▶ _INFORMATION GIVEN_
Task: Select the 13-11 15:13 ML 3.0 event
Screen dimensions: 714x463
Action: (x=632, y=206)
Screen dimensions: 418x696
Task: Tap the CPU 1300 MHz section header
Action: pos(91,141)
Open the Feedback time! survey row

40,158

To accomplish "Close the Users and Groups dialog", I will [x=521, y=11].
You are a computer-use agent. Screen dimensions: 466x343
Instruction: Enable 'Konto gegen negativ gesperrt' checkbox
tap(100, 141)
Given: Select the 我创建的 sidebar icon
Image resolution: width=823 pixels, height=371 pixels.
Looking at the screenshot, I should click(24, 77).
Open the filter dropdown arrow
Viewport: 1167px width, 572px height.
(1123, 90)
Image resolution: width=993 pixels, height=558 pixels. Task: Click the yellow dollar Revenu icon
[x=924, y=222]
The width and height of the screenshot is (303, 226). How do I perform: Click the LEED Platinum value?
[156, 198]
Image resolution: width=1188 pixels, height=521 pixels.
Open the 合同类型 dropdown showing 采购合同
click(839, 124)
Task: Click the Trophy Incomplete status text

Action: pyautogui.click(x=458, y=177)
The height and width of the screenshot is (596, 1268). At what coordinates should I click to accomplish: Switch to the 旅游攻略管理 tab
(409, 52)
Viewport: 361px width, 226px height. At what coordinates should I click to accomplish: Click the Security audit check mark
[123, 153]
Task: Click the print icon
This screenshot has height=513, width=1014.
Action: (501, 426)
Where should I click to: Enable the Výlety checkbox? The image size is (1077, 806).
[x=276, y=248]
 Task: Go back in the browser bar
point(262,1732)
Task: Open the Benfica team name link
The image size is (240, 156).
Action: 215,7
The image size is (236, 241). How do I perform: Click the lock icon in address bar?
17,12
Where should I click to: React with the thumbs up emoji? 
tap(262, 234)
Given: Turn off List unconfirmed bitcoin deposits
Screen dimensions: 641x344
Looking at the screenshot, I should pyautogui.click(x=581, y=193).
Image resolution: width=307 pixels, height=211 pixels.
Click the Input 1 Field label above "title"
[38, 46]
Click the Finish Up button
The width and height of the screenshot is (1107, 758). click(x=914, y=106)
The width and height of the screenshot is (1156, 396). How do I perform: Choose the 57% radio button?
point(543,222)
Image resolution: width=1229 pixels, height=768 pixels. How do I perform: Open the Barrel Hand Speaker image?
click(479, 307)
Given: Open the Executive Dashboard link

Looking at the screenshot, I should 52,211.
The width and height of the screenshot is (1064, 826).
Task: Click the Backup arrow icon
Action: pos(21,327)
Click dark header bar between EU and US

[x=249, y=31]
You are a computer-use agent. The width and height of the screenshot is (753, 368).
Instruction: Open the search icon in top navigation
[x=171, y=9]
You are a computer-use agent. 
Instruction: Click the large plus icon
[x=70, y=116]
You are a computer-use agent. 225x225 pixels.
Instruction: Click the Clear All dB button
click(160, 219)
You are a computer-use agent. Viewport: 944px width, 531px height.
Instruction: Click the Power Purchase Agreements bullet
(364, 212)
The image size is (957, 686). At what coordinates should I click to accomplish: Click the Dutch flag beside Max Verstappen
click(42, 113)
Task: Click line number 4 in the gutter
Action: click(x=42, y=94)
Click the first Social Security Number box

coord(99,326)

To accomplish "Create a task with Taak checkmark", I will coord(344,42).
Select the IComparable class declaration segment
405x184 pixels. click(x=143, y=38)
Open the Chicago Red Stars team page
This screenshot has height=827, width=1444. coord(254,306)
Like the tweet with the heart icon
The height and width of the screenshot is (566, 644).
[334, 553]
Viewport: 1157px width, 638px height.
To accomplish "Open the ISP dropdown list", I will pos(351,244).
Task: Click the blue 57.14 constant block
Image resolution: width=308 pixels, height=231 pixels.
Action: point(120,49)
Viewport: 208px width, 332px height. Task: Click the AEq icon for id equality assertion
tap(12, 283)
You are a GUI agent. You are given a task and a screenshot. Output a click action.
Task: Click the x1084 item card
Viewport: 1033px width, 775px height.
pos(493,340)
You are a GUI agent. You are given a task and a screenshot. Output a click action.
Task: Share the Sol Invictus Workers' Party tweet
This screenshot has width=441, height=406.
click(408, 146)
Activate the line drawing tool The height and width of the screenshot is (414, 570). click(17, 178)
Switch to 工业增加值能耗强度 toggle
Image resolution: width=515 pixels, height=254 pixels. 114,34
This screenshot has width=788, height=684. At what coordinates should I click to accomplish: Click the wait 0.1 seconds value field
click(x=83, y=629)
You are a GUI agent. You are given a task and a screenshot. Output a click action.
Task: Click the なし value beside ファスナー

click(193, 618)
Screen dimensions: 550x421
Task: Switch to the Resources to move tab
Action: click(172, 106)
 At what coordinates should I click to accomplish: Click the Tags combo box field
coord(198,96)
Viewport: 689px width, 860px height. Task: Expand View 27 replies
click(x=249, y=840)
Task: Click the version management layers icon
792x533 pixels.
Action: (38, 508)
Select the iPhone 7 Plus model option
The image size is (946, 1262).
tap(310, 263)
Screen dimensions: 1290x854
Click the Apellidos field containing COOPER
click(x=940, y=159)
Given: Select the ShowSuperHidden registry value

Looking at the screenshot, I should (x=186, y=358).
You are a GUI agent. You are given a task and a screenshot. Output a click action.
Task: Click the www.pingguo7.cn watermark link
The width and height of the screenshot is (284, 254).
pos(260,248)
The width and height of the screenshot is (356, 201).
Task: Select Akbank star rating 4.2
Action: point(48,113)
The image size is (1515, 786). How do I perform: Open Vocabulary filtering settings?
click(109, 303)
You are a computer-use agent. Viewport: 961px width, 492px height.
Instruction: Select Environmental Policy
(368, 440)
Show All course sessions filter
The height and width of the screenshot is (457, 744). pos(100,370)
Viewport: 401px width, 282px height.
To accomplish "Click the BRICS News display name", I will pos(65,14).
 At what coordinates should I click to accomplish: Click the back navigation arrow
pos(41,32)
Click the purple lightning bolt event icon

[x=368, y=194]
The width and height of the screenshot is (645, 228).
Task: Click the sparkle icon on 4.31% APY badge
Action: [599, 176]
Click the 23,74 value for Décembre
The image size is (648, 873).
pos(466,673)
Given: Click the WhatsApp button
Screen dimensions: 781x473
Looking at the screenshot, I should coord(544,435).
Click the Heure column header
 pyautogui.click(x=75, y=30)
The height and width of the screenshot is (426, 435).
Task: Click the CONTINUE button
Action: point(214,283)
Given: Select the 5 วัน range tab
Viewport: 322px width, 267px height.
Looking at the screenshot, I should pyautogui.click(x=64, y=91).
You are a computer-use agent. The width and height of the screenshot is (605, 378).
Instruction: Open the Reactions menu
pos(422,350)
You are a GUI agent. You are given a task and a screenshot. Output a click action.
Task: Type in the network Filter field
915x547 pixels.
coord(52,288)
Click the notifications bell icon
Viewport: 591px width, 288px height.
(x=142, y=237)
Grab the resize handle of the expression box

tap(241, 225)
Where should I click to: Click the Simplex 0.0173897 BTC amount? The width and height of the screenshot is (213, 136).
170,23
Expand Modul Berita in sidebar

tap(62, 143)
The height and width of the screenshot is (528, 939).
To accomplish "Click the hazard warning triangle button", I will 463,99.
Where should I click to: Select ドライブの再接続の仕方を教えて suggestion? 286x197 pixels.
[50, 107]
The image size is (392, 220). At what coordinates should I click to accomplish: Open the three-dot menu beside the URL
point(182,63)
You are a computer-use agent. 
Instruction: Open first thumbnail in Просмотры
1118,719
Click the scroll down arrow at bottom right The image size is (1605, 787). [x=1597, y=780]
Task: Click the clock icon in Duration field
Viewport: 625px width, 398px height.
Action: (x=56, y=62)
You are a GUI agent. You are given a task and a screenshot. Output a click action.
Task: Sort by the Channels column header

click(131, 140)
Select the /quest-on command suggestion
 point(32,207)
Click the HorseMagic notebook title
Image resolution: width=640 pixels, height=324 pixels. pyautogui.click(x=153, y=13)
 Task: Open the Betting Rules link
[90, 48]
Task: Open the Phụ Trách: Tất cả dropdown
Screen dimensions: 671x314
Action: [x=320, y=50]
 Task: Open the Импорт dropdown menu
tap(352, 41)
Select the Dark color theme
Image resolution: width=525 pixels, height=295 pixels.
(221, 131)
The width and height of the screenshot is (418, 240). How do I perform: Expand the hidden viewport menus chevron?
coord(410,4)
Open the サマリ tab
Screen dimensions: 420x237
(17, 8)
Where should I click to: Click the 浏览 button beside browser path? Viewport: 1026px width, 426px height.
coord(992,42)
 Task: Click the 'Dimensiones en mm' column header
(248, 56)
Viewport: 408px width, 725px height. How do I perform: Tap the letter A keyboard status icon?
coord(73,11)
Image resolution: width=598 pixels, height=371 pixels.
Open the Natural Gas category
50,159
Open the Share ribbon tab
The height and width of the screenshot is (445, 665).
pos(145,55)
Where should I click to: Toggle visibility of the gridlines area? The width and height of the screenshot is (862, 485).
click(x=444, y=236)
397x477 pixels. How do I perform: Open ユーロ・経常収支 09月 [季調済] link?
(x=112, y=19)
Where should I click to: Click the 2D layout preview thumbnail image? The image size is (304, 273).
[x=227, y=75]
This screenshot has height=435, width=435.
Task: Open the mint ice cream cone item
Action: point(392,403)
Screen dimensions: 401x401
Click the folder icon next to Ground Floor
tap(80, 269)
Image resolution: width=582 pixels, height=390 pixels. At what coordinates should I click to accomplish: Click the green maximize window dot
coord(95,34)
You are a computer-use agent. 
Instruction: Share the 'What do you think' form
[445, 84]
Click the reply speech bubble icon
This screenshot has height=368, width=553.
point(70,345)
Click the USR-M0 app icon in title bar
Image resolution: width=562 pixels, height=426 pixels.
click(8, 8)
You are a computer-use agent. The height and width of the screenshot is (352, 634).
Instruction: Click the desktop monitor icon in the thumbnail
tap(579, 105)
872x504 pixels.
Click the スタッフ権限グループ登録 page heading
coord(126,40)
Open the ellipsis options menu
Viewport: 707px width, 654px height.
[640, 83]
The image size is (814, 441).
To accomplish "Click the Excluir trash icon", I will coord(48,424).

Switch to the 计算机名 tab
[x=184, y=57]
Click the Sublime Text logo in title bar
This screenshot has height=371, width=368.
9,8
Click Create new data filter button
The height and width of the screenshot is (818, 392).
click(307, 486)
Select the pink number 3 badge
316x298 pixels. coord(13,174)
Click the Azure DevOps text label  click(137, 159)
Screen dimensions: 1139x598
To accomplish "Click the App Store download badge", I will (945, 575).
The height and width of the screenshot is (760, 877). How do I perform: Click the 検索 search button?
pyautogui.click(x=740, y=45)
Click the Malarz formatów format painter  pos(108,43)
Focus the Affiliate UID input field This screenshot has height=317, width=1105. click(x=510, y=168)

▶ _ABOUT THIS TASK_
Show every line above in which the word "computer" is found.

▶ _RESPONSE TO THE EXERCISE_
You are a computer-use agent. Screen dimensions: 466x343
You are a computer-use agent. The width and height of the screenshot is (753, 368).
You are a computer-use agent. 
You are a computer-use agent. 225x225 pixels.
You are a computer-use agent. Viewport: 944px width, 531px height.
You are a computer-use agent. Viewport: 961px width, 492px height.
You are a computer-use agent. The width and height of the screenshot is (605, 378).
You are a computer-use agent. 
You are a computer-use agent. 
You are a computer-use agent. The height and width of the screenshot is (352, 634).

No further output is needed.